Par ordonnance du 3 novembre 2021, le délégué du bâtonnier de [Localité 5] a :
— décidé que les honoraires dus à la SELAS Devarenne Associés Grand Est par Mme [P] [E] sont arrêtés à la somme de :
frais et honoraires sollicités : 1 218 € TTC
— provision versée 500 € TTC
+ frais de taxe 50 € TTC
soit 768 € TTC
— ordonné à Mme [P] [E] de payer ladite somme à la SELAS Devarenne Associés Grand Est.
Cette ordonnance a été déclarée exécutoire par Mme le président du tribunal de Châlons-en-Champagne par ordonnance du 18 mars 2022.

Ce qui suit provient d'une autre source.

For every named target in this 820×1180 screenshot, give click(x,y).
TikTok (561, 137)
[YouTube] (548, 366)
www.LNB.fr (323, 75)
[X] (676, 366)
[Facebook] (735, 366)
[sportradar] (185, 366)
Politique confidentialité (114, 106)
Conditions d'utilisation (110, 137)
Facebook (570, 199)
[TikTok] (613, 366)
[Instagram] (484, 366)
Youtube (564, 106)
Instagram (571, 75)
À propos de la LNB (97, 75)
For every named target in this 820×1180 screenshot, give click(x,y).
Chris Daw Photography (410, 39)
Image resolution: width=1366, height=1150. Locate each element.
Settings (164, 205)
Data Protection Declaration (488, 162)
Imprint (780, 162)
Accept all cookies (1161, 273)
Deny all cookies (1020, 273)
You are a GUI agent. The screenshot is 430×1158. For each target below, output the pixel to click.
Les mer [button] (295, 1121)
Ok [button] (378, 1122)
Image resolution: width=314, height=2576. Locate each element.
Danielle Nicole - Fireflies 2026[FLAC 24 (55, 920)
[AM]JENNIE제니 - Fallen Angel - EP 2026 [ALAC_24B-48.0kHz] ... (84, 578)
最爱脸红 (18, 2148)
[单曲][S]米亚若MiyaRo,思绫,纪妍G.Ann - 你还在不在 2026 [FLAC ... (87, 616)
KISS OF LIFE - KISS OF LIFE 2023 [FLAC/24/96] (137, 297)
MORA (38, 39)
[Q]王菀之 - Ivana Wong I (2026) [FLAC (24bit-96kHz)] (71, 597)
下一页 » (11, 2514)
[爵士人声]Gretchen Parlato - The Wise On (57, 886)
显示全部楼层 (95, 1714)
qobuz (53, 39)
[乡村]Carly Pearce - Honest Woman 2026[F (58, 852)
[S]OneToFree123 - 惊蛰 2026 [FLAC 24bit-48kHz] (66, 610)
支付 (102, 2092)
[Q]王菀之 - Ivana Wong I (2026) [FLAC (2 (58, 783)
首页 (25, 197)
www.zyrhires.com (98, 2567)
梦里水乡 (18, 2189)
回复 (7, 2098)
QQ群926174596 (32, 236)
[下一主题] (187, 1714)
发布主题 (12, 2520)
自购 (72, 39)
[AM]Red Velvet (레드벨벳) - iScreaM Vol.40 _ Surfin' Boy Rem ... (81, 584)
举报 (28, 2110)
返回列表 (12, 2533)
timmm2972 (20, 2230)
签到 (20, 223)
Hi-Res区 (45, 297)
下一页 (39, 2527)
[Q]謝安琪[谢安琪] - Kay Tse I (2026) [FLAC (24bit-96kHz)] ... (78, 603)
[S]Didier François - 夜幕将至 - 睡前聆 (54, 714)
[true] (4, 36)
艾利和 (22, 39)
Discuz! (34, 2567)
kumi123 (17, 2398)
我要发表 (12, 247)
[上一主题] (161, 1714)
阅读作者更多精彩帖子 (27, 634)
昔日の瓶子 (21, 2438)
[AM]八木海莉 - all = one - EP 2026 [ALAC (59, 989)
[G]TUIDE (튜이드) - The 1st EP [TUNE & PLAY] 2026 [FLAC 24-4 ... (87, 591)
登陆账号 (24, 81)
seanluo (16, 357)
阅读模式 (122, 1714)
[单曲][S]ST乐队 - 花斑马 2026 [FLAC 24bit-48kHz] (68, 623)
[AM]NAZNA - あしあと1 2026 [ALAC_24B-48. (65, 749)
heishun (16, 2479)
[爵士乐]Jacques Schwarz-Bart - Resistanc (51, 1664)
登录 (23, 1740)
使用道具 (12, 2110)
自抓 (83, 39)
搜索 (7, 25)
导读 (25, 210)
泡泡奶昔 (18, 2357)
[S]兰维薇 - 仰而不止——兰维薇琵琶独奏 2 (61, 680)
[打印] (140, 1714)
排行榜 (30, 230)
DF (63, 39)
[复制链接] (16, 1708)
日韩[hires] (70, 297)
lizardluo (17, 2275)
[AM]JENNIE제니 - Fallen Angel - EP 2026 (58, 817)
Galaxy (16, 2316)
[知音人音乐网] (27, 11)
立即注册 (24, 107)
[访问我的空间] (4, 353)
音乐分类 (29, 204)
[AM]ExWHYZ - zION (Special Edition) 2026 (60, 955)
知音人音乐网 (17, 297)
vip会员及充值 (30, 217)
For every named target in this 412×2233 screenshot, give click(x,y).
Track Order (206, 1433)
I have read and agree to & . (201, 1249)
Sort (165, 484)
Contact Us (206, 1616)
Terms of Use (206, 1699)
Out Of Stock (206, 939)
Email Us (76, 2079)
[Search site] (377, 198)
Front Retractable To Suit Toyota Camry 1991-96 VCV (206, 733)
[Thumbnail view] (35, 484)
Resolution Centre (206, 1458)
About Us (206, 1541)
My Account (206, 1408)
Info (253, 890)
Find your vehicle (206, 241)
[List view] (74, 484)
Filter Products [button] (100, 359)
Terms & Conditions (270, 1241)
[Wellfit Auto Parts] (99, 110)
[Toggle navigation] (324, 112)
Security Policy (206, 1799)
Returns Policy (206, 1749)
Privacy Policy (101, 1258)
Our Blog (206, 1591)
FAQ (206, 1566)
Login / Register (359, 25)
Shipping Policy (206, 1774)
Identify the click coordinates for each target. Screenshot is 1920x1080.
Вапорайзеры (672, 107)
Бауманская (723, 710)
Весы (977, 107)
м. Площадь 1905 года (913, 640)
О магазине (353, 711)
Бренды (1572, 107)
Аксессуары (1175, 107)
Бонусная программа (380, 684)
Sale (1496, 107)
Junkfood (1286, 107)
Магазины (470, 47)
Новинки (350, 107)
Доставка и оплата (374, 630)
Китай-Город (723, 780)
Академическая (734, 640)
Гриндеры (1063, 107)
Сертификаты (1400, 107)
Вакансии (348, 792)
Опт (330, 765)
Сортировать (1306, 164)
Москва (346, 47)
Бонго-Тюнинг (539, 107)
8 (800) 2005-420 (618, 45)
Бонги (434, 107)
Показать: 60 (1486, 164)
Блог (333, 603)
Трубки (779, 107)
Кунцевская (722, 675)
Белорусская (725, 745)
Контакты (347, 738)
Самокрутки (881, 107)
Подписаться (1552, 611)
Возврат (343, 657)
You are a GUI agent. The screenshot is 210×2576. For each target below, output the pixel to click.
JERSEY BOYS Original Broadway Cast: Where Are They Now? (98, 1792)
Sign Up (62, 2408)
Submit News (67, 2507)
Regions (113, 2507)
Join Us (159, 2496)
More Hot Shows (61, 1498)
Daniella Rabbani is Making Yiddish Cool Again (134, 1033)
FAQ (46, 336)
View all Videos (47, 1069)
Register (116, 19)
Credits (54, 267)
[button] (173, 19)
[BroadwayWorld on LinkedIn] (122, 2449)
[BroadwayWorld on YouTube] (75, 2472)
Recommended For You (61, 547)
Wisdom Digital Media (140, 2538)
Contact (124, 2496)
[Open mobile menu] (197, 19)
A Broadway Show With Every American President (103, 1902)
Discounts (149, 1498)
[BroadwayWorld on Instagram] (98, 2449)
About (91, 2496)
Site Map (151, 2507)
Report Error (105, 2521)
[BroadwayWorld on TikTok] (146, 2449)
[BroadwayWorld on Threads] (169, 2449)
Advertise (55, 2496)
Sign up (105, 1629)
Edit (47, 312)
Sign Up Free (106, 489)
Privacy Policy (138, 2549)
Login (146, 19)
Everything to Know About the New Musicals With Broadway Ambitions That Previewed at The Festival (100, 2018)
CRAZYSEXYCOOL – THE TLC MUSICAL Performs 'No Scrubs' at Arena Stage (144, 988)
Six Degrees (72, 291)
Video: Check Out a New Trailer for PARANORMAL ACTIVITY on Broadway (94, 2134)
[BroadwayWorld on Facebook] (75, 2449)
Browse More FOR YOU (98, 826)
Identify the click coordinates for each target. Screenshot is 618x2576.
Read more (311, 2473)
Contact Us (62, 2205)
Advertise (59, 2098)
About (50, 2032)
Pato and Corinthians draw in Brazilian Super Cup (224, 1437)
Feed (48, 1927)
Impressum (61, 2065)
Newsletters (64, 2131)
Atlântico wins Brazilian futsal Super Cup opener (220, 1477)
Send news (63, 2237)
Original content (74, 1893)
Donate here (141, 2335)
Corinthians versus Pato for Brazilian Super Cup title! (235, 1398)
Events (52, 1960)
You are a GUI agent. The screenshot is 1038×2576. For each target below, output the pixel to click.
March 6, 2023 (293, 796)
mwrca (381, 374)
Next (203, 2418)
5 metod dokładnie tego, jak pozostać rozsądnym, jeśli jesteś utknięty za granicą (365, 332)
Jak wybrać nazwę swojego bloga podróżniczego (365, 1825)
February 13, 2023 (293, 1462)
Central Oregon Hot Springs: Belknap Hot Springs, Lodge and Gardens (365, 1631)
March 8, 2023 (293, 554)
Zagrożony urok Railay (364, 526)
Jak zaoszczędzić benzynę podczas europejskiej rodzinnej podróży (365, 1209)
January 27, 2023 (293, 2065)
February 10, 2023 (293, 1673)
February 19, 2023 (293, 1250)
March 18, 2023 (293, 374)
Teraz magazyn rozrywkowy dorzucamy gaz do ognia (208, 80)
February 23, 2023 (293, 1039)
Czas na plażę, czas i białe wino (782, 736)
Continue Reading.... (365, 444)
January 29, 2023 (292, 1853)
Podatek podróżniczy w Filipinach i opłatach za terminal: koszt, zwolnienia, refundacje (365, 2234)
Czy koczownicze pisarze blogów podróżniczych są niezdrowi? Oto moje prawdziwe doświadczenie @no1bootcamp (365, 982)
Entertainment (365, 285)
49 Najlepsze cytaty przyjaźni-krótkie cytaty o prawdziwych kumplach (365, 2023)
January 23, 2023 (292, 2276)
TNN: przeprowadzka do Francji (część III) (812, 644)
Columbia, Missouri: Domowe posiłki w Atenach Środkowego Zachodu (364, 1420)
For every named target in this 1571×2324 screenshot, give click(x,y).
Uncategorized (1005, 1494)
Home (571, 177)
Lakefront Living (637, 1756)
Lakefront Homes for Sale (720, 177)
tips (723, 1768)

Par courrier recommandé posté le 26 juillet 2025, Mme [P] [E] a formé un recours à l’endroit de cette décision. Elle sollicite que le conseil soit débouté de toutes ses demandes hormis la première facture de 180 € et condamné au remboursement des frais réglés, soit 1 218 euros, auxquels s’ajoutent 50 € de frais de taxe et les frais de signification et commandement payés à l’huissier de justice le 16 mai 2022 augmentés des intérêts légaux depuis ce règlement du 16 mai 2022.
Elle réclame également une indemnité de 3000 € au titre de l’article 700 du code de procédure civile.
A l’audience du 2 octobre 2025, Mme [P] [E], représentée par son fils M. [G] [E], se réfère aux termes de son recours.
La SELAS Devarenne fait valoir l’irrecevabilité du recours pour tardiveté, et, ayant été réglée de ses frais, sollicite implicitement et subsidiairement la confirmation de l’ordonnance du bâtonnier.
Sur ce, le conseiller délégué,
I- Sur la recevabilité du recours
Par application de l’article 175 du décret du 27 novembre 1991 :
Les réclamations sont soumises au bâtonnier par toutes parties par lettre recommandée avec demande d’avis de réception ou remise contre récépissé. Le bâtonnier accuse réception de la réclamation et informe l’intéressé que, faute de décision dans le délai de quatre mois, il lui appartiendra de saisir le premier président de la cour d’appel dans le délai d’un mois.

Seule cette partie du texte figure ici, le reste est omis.